Ainda, as substâncias que compõem o dispositivo podem quebrar a barreira endotelial dos vasos sanguíneos e entrar na corrente sanguínea. “A nicotina entra no sistema circulatório, mas também esses outros compostos tóxicos, e isso desencadeia um processo inflamatório a nível sistêmico, para os vasos e coração”, explica o especialista, que atua no departamento de Ciências Biológicas do Núcleo de Pesquisas em Ciências Biológicas da Universidade Federal de Ouro Preto. Os danos ao sistema cardiovascular, segundo Bezerra, podem surgir após uma única experiência, e também com o uso crônico.
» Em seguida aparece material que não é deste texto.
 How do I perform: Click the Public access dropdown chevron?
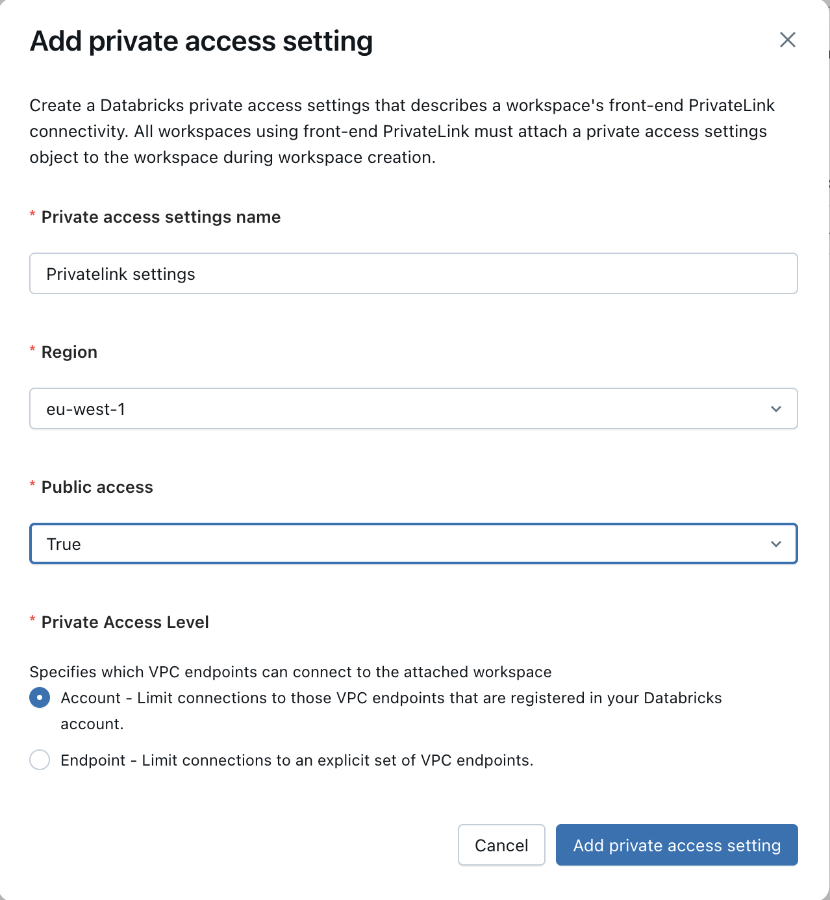point(775,544)
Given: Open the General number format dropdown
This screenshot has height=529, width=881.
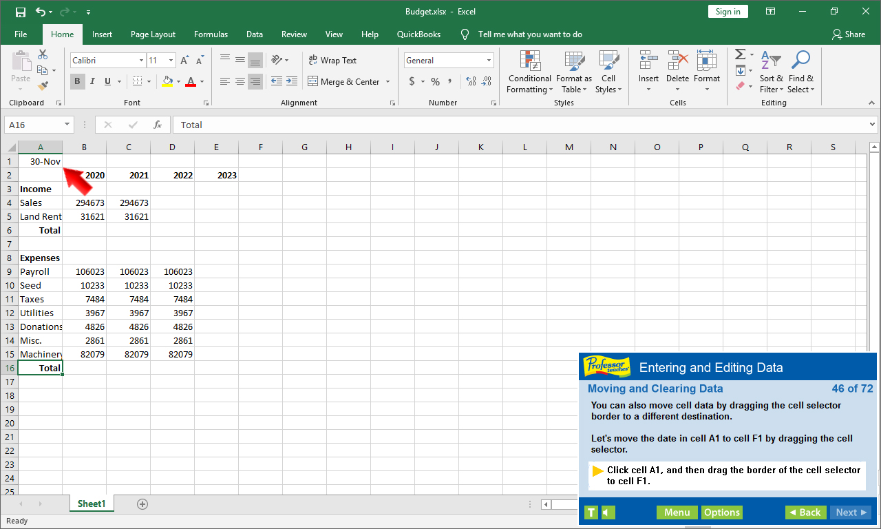Looking at the screenshot, I should pyautogui.click(x=489, y=61).
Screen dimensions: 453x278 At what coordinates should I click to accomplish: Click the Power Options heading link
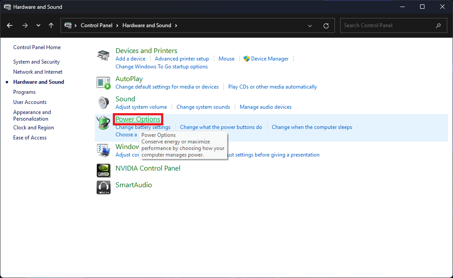coord(138,119)
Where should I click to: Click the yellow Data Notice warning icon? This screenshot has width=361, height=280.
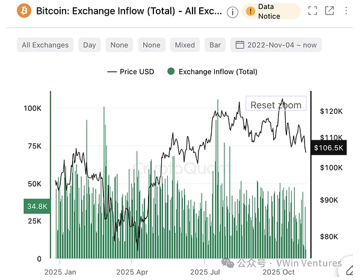[x=250, y=11]
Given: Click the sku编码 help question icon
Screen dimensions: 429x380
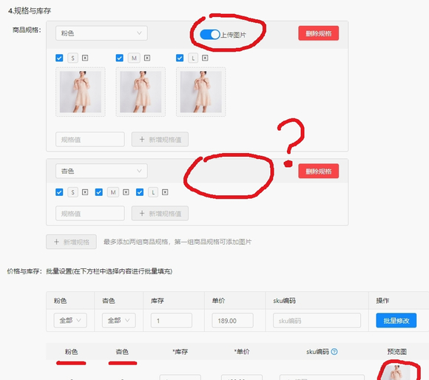Looking at the screenshot, I should point(334,352).
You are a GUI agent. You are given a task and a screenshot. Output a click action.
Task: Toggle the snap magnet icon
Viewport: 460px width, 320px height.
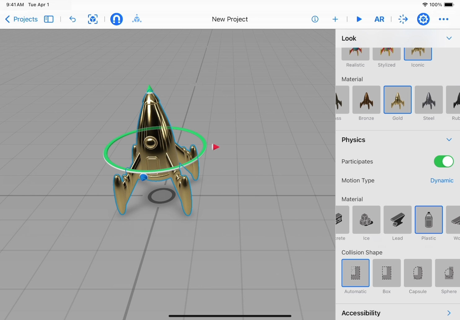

“Uma simples baforada ou a primeira vez que tem contato traz efeitos imediatos. Altera, por exemplo, a frequência cardíaca, a pressão arterial e, mais recentemente, em 2021, saíram estudos clínicos mostrando que causa um efeito de disfunção endotelial que pode provocar, a médio e longo prazo, as placas ateromatosas [placas de gordura na parede da artéria] e a liberação de mediadores inflamatórios na corrente sanguínea”, destaca.